Completeness and Clarity

  • The file has no placeholder content (TODO, <placeholder>, empty sections)

  • The body begins with a short human-readable explanation before the DOT block, and any additional Markdown documentation after the DOT block supports the workflow and does not contradict it

  • References to supporting files in scripts/, references/, or assets/ point to files that actually exist

  • References from DOT to reusable fenced code blocks via prompt-ref, shell-ref, ask-ref, and interview-ref point to ids that actually exist in the same file

  • References from DOT to composed child workflows via workflow="name" point to workflows that exist when the review scope allows that to be checked; if child workflows do not yet exist, note them as outstanding dependencies for top-down designs rather than treating them as errors

  • When supporting files are large, check existence and relevance without reproducing their full contents in the report

  • The workflow is understandable to both the execution engine and a human reader

Consistency

  • Formatting is consistent (heading levels, list styles, code block languages)

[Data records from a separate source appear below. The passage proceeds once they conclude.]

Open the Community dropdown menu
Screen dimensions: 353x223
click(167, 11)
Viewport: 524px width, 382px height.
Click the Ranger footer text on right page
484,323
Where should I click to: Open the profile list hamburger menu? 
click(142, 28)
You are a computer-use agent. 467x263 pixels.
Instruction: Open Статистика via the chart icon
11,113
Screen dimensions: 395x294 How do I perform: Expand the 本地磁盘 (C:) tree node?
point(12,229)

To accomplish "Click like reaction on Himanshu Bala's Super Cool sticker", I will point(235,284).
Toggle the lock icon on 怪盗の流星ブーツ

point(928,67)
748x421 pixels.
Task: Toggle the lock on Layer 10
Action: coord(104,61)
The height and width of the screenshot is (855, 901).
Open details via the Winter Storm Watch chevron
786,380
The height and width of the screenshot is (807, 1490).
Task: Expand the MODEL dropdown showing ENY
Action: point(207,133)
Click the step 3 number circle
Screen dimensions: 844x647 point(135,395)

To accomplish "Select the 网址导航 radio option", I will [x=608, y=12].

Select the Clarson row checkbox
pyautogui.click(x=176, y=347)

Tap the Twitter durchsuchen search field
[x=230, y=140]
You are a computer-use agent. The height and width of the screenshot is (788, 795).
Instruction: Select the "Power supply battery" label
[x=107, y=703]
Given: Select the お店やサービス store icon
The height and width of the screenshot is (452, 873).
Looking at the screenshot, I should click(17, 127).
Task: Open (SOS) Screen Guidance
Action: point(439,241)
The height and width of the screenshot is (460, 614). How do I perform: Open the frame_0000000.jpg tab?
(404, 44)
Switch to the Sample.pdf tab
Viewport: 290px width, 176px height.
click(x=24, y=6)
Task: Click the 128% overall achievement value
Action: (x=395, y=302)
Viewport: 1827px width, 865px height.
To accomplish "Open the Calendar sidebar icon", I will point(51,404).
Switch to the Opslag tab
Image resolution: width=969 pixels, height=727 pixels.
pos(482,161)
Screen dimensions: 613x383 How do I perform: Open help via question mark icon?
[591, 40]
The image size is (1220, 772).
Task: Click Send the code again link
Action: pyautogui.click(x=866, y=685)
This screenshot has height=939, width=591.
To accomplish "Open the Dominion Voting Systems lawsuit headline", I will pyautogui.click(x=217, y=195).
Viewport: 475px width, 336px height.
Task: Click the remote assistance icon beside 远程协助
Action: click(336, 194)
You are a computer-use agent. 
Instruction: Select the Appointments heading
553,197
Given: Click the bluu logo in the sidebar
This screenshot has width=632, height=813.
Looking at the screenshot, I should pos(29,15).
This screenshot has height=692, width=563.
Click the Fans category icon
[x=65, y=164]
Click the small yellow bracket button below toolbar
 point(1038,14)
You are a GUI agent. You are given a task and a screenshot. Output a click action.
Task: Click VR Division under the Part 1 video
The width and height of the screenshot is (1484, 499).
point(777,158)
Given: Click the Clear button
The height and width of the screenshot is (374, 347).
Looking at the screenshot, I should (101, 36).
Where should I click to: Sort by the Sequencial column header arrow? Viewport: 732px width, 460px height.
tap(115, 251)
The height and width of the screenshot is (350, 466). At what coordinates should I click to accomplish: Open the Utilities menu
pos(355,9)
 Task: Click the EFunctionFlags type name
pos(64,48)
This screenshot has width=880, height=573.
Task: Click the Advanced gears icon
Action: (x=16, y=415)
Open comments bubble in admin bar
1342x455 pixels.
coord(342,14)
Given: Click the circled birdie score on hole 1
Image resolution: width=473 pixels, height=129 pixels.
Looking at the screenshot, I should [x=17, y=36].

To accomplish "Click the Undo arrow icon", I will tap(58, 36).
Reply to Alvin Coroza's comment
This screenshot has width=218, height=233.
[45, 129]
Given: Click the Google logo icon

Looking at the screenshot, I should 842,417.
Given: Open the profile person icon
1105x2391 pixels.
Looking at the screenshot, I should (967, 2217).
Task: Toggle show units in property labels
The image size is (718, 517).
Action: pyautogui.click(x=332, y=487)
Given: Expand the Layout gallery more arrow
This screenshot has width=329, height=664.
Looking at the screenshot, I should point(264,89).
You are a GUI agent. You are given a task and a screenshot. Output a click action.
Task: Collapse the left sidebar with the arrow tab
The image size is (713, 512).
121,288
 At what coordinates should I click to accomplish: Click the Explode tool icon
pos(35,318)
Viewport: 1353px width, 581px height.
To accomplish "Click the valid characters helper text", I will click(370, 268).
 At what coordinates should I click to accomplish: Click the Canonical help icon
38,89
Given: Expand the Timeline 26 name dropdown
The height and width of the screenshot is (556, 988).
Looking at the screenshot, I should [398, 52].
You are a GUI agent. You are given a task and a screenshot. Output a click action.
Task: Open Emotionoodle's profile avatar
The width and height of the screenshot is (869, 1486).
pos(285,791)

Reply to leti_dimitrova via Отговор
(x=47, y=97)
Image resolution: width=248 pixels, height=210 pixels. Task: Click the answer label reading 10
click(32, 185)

  • Terminology is used consistently throughout

  • Conventions match other workflows and workflow-related skills in the same workspace; compare against one or two nearby examples when available

  • DOT organization is easy to scan: entry edge first, then node-local blocks instead of a large separated edges section and nodes section

  • The workflow's frontmatter, Markdown explanation, and DOT graph do not contradict each other

  • The workflow name aligns with current workspace naming guidance and, when present, any approach modifier is used consistently with similar workflows

  • If the workflow uses composition, parent and child workflows use consistent terminology for the subprocess being delegated

Report Format

Structure the review as follows:

Summary

One to three sentences giving an overall assessment and the most important finding.

Findings

For each checklist area, report one of:

  • Pass — criterion fully met

  • ⚠️ Warning — minor issue or room for improvement

  • Fail — significant problem that should be fixed

Include a brief explanation for warnings and failures.

Suggestions

A numbered list of specific, actionable improvements ordered by priority (most impactful first). Each suggestion should explain what to change and why.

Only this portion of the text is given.